I watched enough Saturday morning cartoons to know that it could be done. Time and time again some hapless cartoon character finds himself running off the edge of a cliff only to start back peddling midair and return again to terra firma and wipe the sweat from his brow. “Whew.”
That describes where we are today, does it not? You can draw your own conclusions, but cartoon reality is as sophisticated as anything going on in Washington today and, hey! trust what you just witnessed!
I believe an opportunity for real tax reform — or at least a practical discussion of it — might have been missed, however. It seems to me that the White House had an opportunity to propose a tax reform plan as a part of the Fiscal Cliff negotiations. Tell the GOP congress, for example, that they can either consider at reform now as a part of a long-term solution or let the Bush tax cuts expire on schedule. Let the chips fall where they may. There might have been some power in that position.
Most Americans would have placed the blame exactly where it belongs: Squarely on the shoulders of the GOP. And until we get out of cycles driven by failed conservative principles, we cannot expect to enact the larger reforms necessary to restore vitality to the American economy.
In time, it would seem that we need to restore taxes to levels more in line with the Clinton years anyway, but the problem is we really cannot afford to implement tax increases on middle-income earners now. These are the people who spend the majority of their earnings out of necessity. That spending is crucial to economic recovery. Reducing that spending power is a mistake in the current economic situation.
Prior to the Bush tax cuts, funding was adequate. The Bush tax cuts were part of an overall “starve the beast” strategy implemented in an era when the beast was allowed to grow on healthy diet of deficits. The so-called spending problem was matched by a funding problem, especially as it involved unfunded programs like a few poorly conceived wars, expansion of the national security, and those tax cuts.
Eventually the formerly robust state of macroeconomic and fiscal harmony should be the ultimate goal of government policy makers, but it is hard to see how we will get there with a country so dismally misinformed and divided about tax policy and economics. Rather than return to the pre-1930s America, we should be looking to restore the more principled policies of the 1990s.
The White House had an opportunity to roll that out. Of course it would have to have been a long term plan — which is all but impossible in politically divided and impatient America today — but it would have been nice to see ideas reach beyond a time horizon measured in weeks for a change.
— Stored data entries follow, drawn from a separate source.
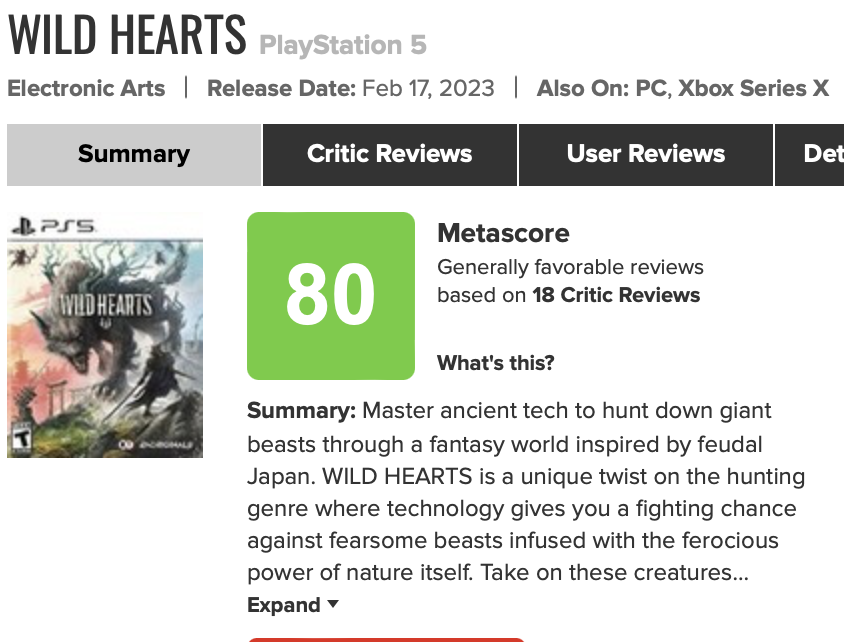This screenshot has height=642, width=844.
Task: Go to the Xbox Series X version
Action: pos(754,88)
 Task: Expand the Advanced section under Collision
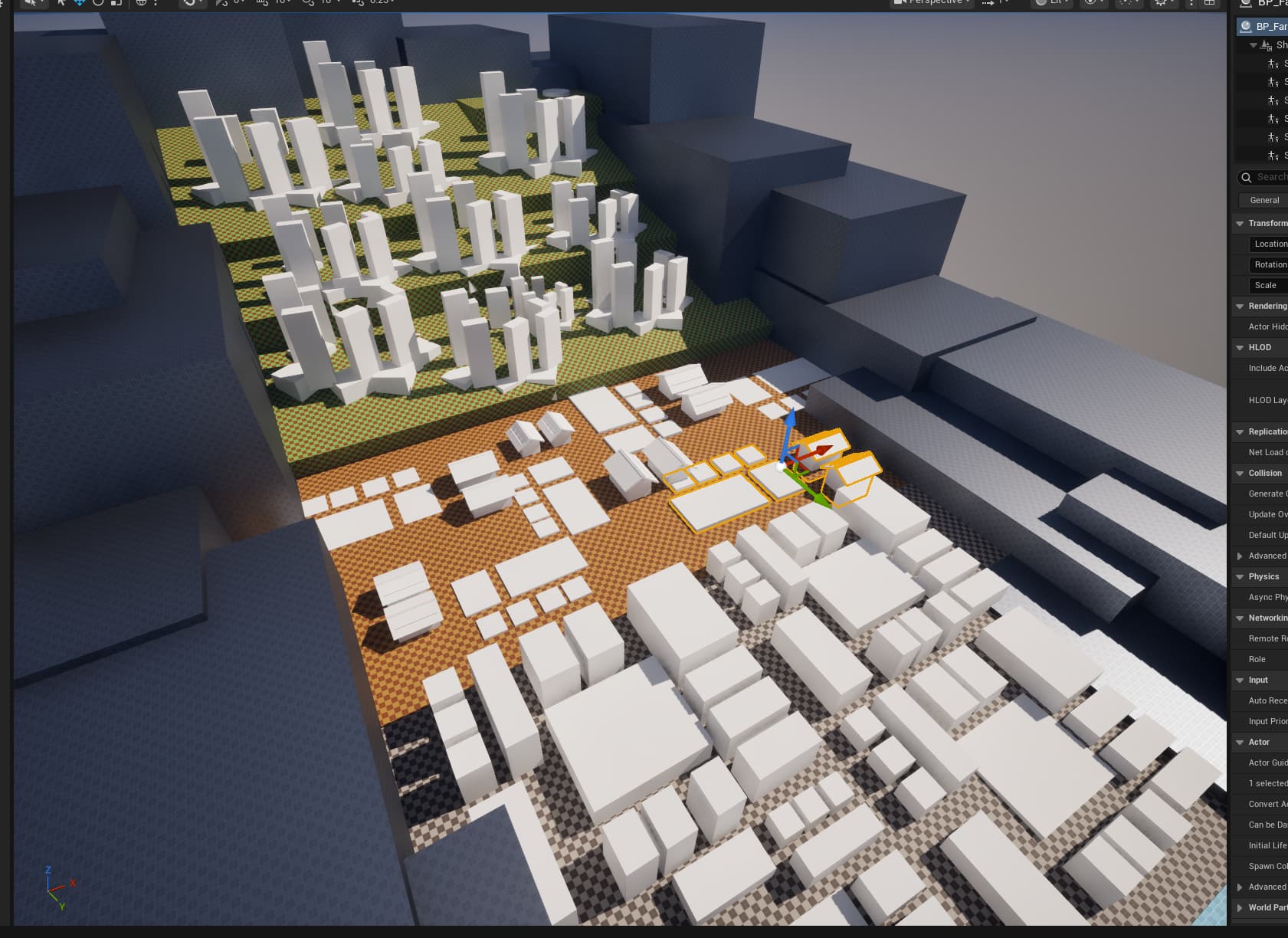(1240, 556)
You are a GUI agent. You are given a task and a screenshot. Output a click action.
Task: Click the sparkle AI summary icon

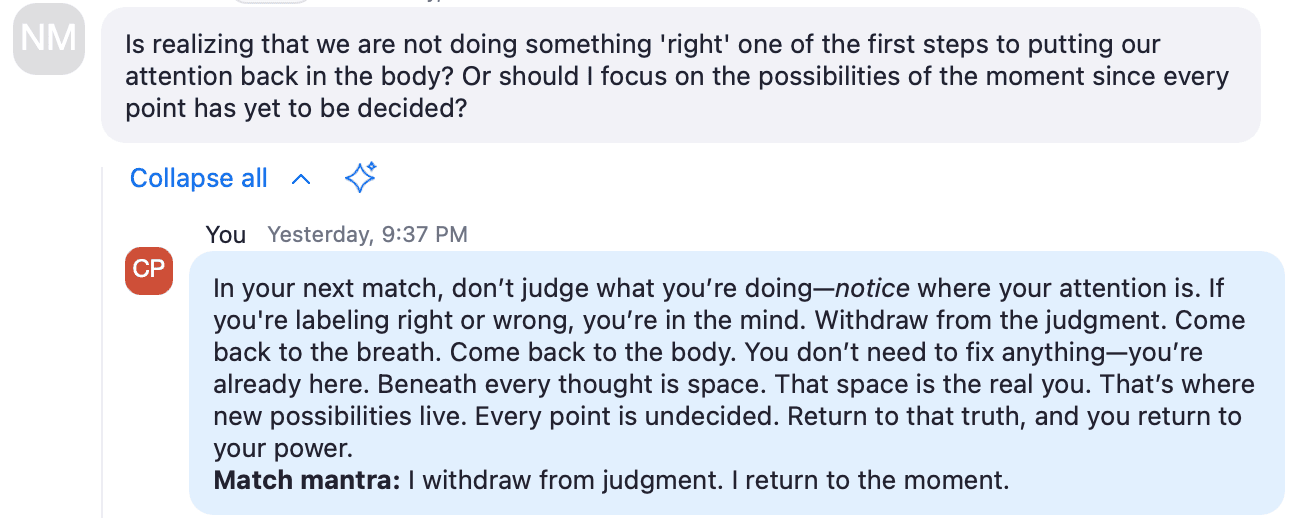click(360, 178)
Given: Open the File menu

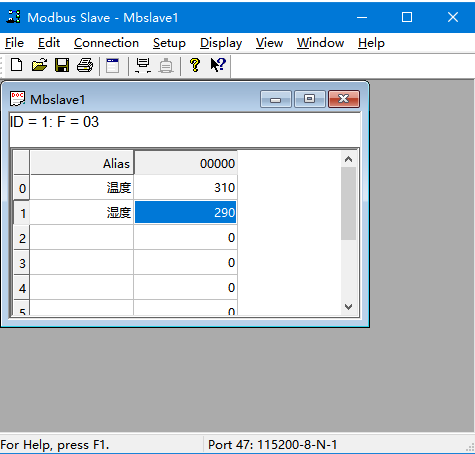Looking at the screenshot, I should (x=14, y=43).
Unfortunately, those of use nostalgic for the civil pragmatism of the past, might have to settle for cartoon antics over political ones.
- Fiscal cliff reveals how dysfunctional Republican nihilism makes US politics | Michael Cohen (guardian.co.uk)
- Part 1 of the Fiscal Cliff is Over. Now Gird Yourself for Part 2. (motherjones.com)
- The Long Game, Revisited (andrewsullivan.thedailybeast.com)
- The Bush Era Tax Cuts Didn’t Create The Wealth They Were Supposed To (businessinsider.com)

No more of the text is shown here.